The 30-year-old is sheltering at a relative's house at the southern end of the Palestinian territory and said homes in the area are "wall-to-wall" with people who have fled northern Gaza ever since Israel ordered a mass evacuation of about half of the enclave's population ahead of an expected ground invasion.

"There's casualties everywhere and everyone is so accustomed to death," he said in a phone interview Tuesday from the southern Gaza city of Khan Yunis.

"Every day that passes, we just hope that we're not another statistic. There's nothing we can do. It's a very strange feeling."

Some people have been venturing outdoors, even as Israel's retaliatory bombardment of the Palestinian territory continues, he said.

"They're all taking a chance because dying and living are the same for Palestinian people," he said.

Nasser, his wife, and younger brother are among the estimated 300 citizens Canada has been working to get out of Gaza, with their relatives, after a plan to allow foreign nationals to leave via a border crossing with Egypt fell through on Saturday.

While he was disappointed that plan was cancelled, Nasser said he remains hopeful Canadian embassy staff will call him again with details on how to leave Gaza, possibly through the nearby Rafah border crossing, the only passage out of territory that does not lead into Israel.

Nasser said he was born in Gaza, immigrated to Canada in 2008, and returned to Gaza City from Mississauga, Ont., with his younger brother and wife in 2021 to be closer to his aging father, operate a restaurant and freelance as a photographer.

He said he was living in his apartment in Gaza City on Oct. 7, when he heard Hamas had carried out a brutal attack on Israel. Hamas is still holding hostages taken from Israel and has been launching rockets at Israeli cities ever since.

Israel in retaliation has been bombarding Gaza and has sealed it off from food, water and electricity.

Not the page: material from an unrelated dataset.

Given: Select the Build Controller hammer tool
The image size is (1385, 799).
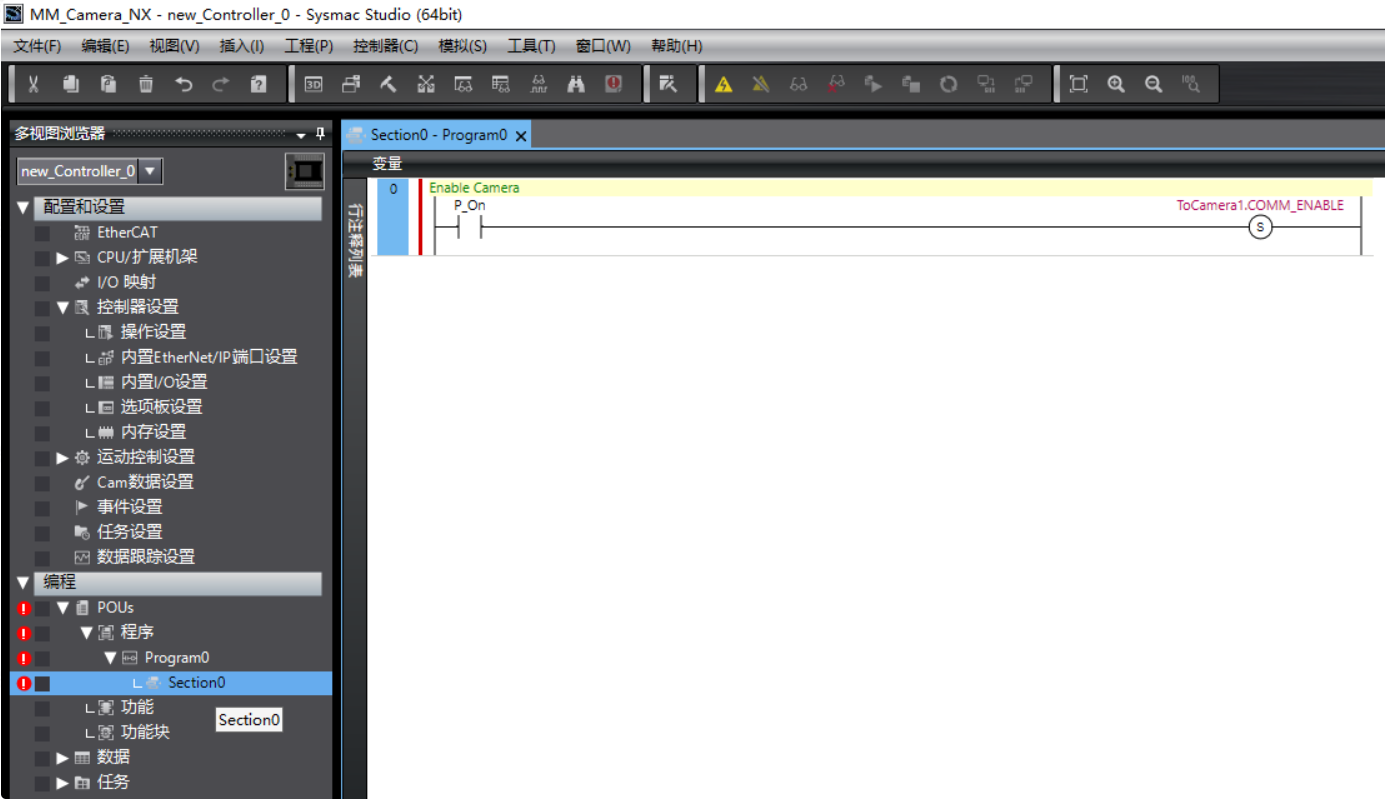Looking at the screenshot, I should click(x=387, y=84).
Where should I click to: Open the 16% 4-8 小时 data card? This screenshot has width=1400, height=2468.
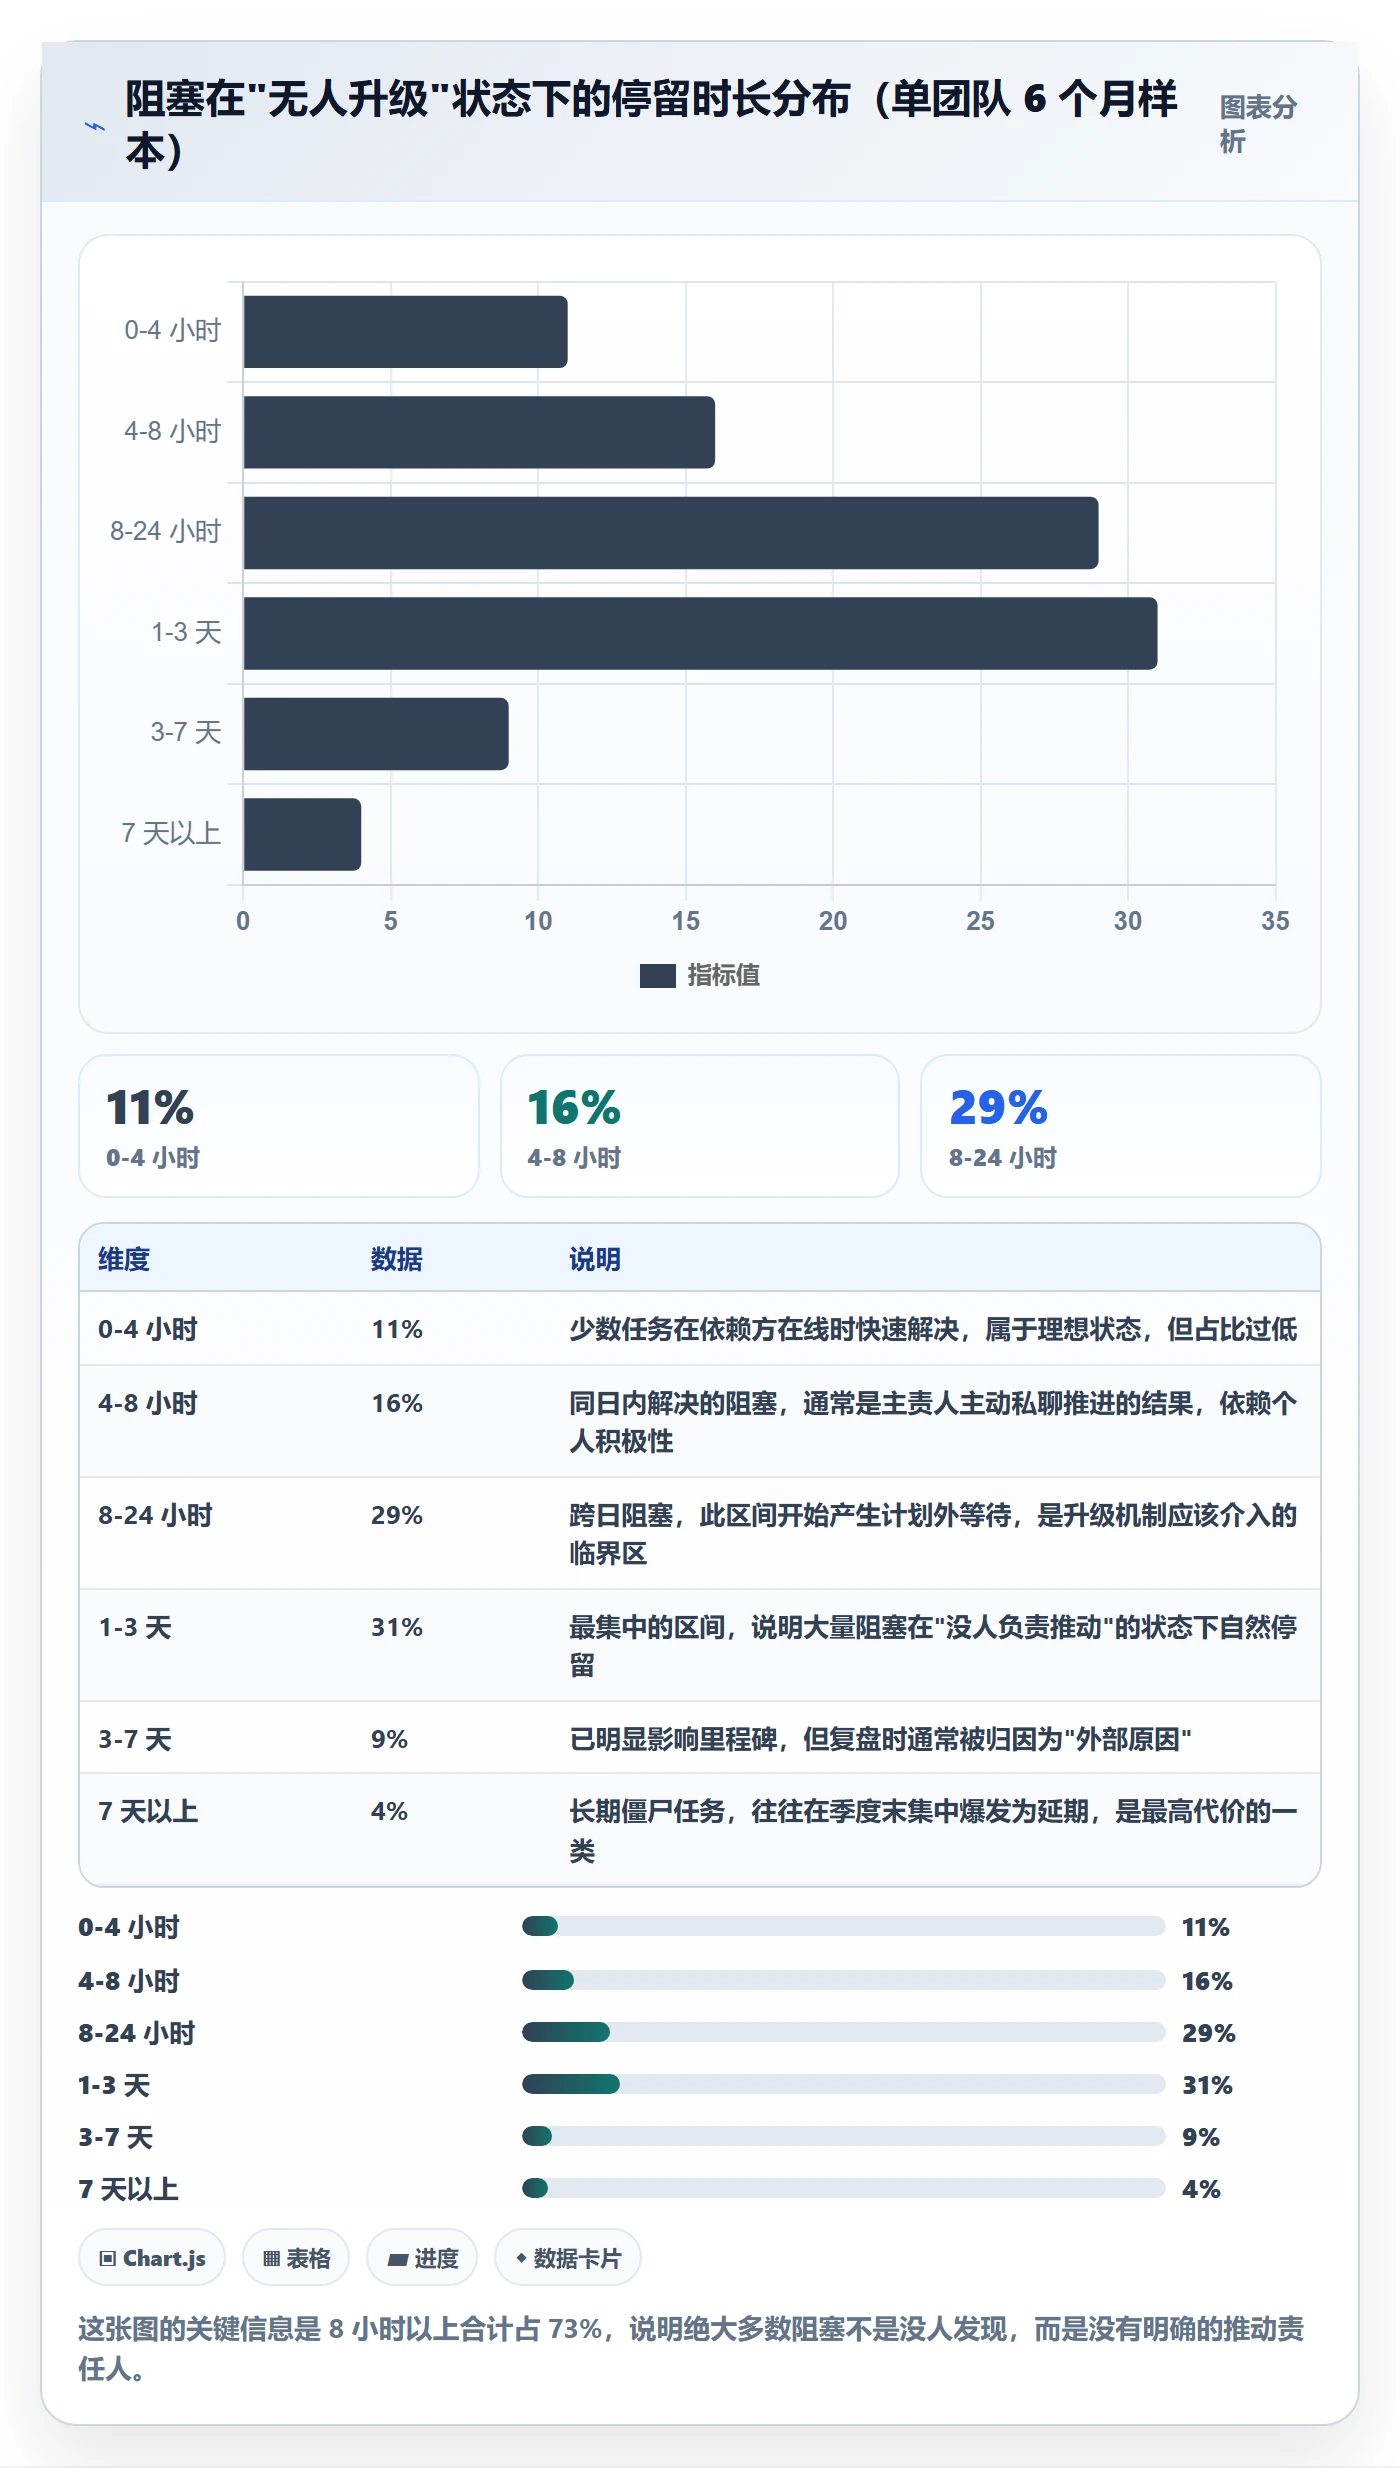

On Wednesday, an explosion killed hundreds of people at a Gaza City hospital packed with wounded and other Palestinians seeking shelter.

The Hamas-run Health Ministry in Gaza said an Israel airstrike caused the blast but Israel's military said it had no involvement in the explosion, saying Palestinian militants had fired a barrage of rockets near the hospital at the time.

For Nasser, life has been surreal ever since the war began.

He said he was at his apartment in Gaza City on the third day of the war when he heard "everybody screaming, and frantically running."

"Word got around that Israel was going to bomb the tower across from our building and it was hellish," he said.

He and his wife ran south toward a United Nations building, he said. As he turned to look back at his neighbourhood, an airstrike hit the tower across from his building, he said.

"It was intense, like a movie," he said.

"We were hoping and praying we don't have to leave our home but we were finally at that point and we've been running ever since."

Three days later, when Israel issued its warning to northern Gaza residents to evacuate ahead of a ground invasion, he said he and his family fled south to Khan Yunis, heading first to a storage facility.

"But once we arrived there, we realized that it's not suitable to stay there for an extended period of time," he said.

People were crammed shoulder-to-shoulder, sleeping on concrete, without food, electricity, or even a bathroom, he said. That's when he left with his wife, father, brother and sister-in-law for a relative's home where about 60 people are currently taking shelter, he said.

Sixty per cent of Gaza's north is now in the approximately 14-kilometer long area south of the evacuation zone, the U.N. said Tuesday.

The nights are pitch-black, he said, and the hardest to get through.

"Nights I'm really, really scared," he said. "You can't see anything but then you hear an explosion and it lights up the sky."

Nasser said he now hopes to relocate his family entirely.

"There's no future here," he said. "Nobody should be living like this, nowhere."